Saved entries

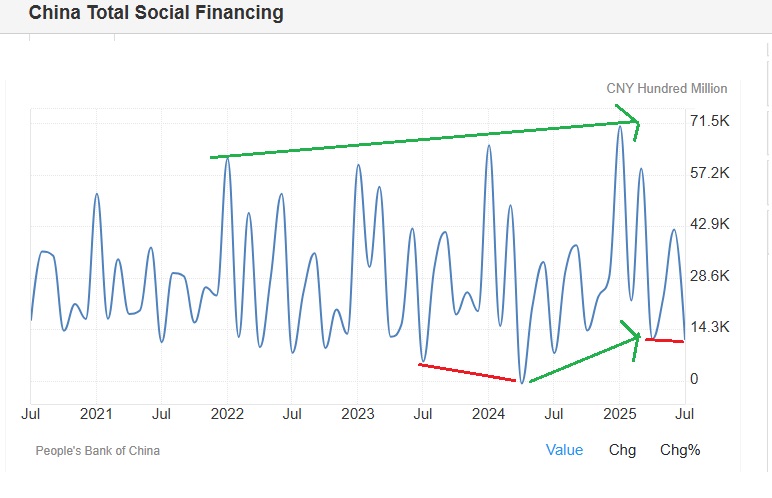
Task: Click the long green trend line above the chart
Action: 420,140
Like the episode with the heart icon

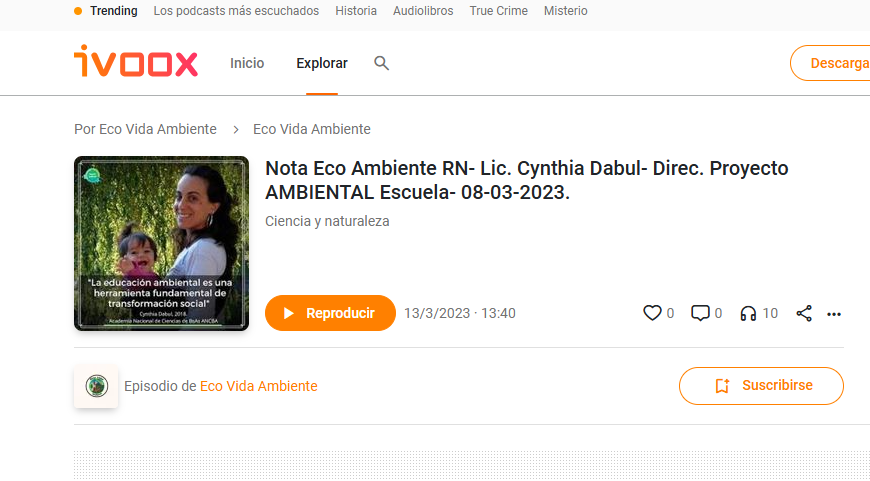[652, 313]
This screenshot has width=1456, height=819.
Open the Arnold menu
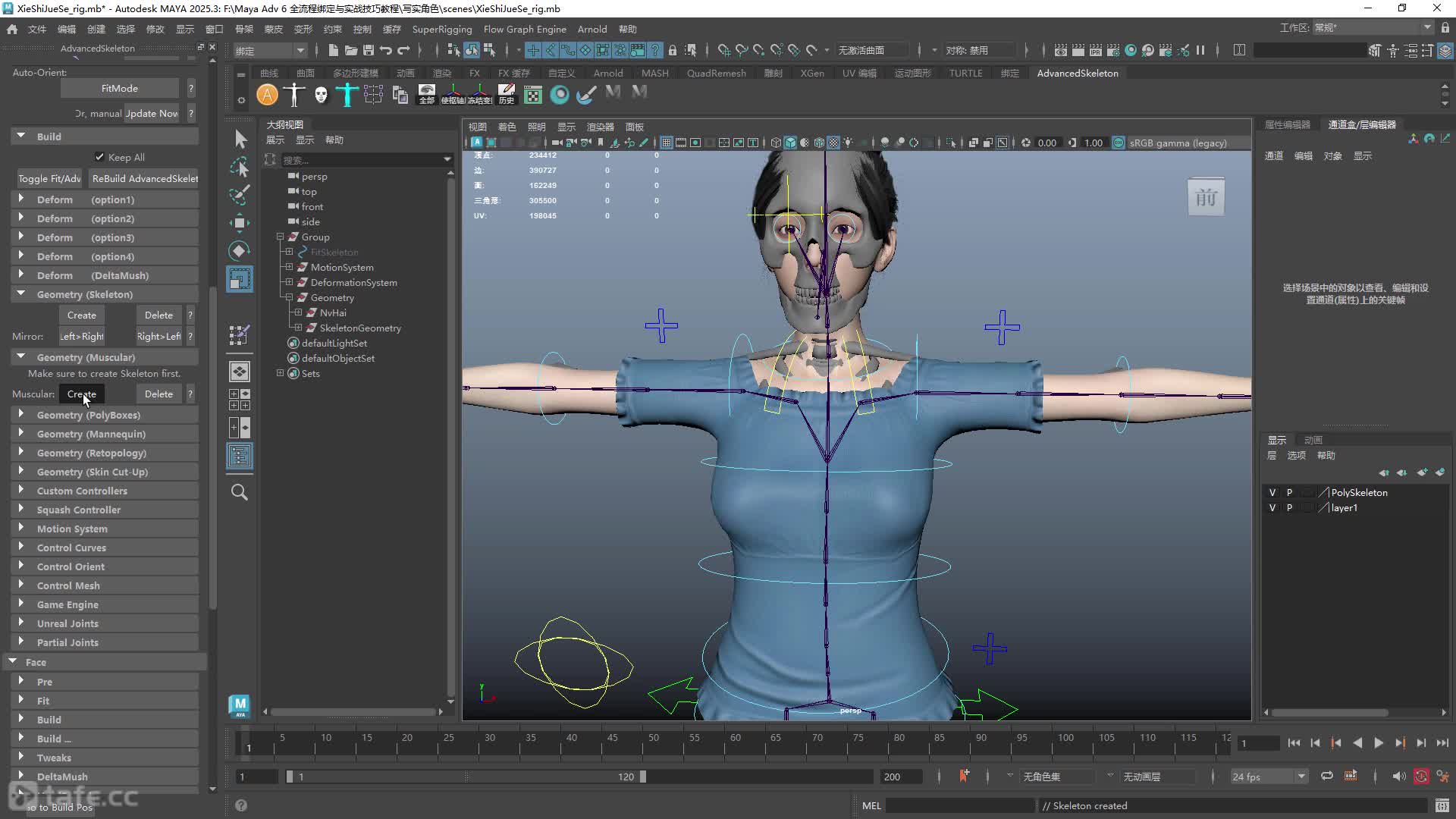point(592,29)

[WORK ORDER] Retype the lines exactly. Begin at the one that holds "Like the episode with the heart icon", stop at the last line of the entries above, and drop the pictures.

[ANSWER AREA]
Like the episode with the heart icon

[652, 313]
This screenshot has width=1456, height=819.
Open the Arnold menu
point(592,29)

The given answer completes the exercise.